Guest post from Srinivas Thiruvadanthai, Chief Economist (Levy Forecasting Institute). These are his personal views.
BTW, I agree with your article.
Ha-Joon Chang’s previous book–The Bad Samaritans is even better. There he makes the point about how the rise of Britain was predicated on protectionism. They imposed export ban on raw wool to promote domestic garment industry. They killed their Continental competition and came to dominate the textile industry. Free market ideas came to dominate the UK discourse only after UK had achieved a dominant position in trade and wanted others not to follow their strategy. Also, some of the free market reform was driven by the desire to keep domestic wages low by driving down food prices—repeal of the Corn Law.
In fact, I cannot think of a country that has developed without following some form explicit or implicit trade protection and promotion at their formative stage. The problem in India was that trade protection was never tried with capitalism. Also, license permit raj meant that more money was made by managing the environment than by producing great goods and services. In addition, there has never been any country that developed without the active hand of the state. Britain actively encouraged piracy. They then encouraged monopolies, such as the east India Company, which worked hand in glove with the government. In the US, the apart from trade protection, you had massive infrastructure projects, the use of military threat to further business interests, the active hand of government in removal of Native Americans. The East Asians are of course legendary. Even in ancient India, the governments that delivered relatively high prosperity–for example, Cholas–taxed relatively lightly. The Cholas actively promoted trade and used their navy to protect trade interests. The Mughals on the other hand ceded naval supremacy to the Europeans and impoverished the rural population through high taxation.
In ‘Bad Samaritans’, he has a chapter there about “Lazy Japanese and Thieving Germans” which makes the point that one should be sceptical of “culture” based arguments. This is especially true for India, when people make sweeping comments about corruption, chalta hai attitude etc. being part of Indian culture. I think these are all part of the overall economic context, not part of the DNA.
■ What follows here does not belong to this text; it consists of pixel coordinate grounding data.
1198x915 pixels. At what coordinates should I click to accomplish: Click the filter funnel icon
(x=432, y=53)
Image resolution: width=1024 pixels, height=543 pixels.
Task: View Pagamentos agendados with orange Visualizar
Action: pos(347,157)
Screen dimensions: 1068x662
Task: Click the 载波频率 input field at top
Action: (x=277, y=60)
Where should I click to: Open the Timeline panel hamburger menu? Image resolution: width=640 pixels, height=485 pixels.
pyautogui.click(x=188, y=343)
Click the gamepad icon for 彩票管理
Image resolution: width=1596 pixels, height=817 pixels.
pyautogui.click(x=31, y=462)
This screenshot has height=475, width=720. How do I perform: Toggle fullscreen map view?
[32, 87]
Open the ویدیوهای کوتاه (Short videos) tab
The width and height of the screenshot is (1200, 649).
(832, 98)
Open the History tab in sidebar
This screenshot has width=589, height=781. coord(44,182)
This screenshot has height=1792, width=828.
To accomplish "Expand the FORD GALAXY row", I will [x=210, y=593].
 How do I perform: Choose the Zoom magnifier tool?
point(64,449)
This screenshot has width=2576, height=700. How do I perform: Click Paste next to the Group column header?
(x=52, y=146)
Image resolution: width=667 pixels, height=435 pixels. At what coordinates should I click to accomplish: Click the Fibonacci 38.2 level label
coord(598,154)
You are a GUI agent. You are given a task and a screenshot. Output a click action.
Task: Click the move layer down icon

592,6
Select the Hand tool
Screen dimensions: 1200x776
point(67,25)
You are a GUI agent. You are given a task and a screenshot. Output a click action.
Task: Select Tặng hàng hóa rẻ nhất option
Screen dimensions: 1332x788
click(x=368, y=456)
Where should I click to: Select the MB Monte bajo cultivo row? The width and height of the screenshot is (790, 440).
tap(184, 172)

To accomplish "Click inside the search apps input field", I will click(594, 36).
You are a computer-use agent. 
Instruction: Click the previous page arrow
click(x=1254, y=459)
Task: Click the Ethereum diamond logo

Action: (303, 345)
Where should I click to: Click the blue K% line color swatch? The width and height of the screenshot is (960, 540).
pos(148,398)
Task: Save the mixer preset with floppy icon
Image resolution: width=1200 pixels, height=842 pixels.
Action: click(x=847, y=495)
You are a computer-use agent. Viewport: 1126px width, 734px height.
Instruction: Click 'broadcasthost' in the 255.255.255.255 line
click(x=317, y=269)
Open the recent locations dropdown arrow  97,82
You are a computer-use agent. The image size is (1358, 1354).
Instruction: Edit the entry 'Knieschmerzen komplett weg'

Development is complex topic—it has been hijacked by two warring camps without much to offer. The first camp is caught up in worthless shibboleths like free trade, free capital markets, financial deepening, etc. The second camp is caught is anti-capitalist prejudice. Outside of East Asia there are few supporters of capitalism who are also not neoliberals.
Also, Reagan is much deified. What he achieved was modest. At least with Thatcher you could say she took some bold actions, whether for the better or worse one can debate. With Reagan, the USSR was already tottering—it would have collapsed on its own. Basically, the USSR by the early 1970s was in trouble but got bailed out by the spike in oil prices (the US also bailed them out with wheat shipments!), which helped it pay for its imports. Once oil and gold collapsed in the early 1980s, the USSR was in trouble. Reagan cut taxes for the upper end but increased social security taxes. Basically, he took regressive measures. He also sold out the blue collar “Reagan democrats” in the sense that he did nothing to stem the drain of manufacturing jobs. Lastly, he pandered to the racists—he started his campaign from Neshoba County Fair in Mississippi, where civil rights workers had been lynched, talking about states’ rights. He also resisted sanctions against South Africa and awarding a holiday in memory of Martin Luther King.
Thatcher, unlike Reagan, was actually intelligent and at least prescient with regard to the euro or the European Project in general.
Coming to India, the import elasticity of demand is greater than 1. So, whenever we get strong GDP growth, imports grow even faster. We have to finance that import or at least have exports grow rapidly enough that the current account balance remains manageable. In a world of weak growth in developed markets and every country trying to grab export share, how exactly is India going to do that? India needs to find ways urgently to reduce its import intensity. Until then, our growth will be constrained by the BoP. What used to be called the BoP-constrained growth is a reality for India now.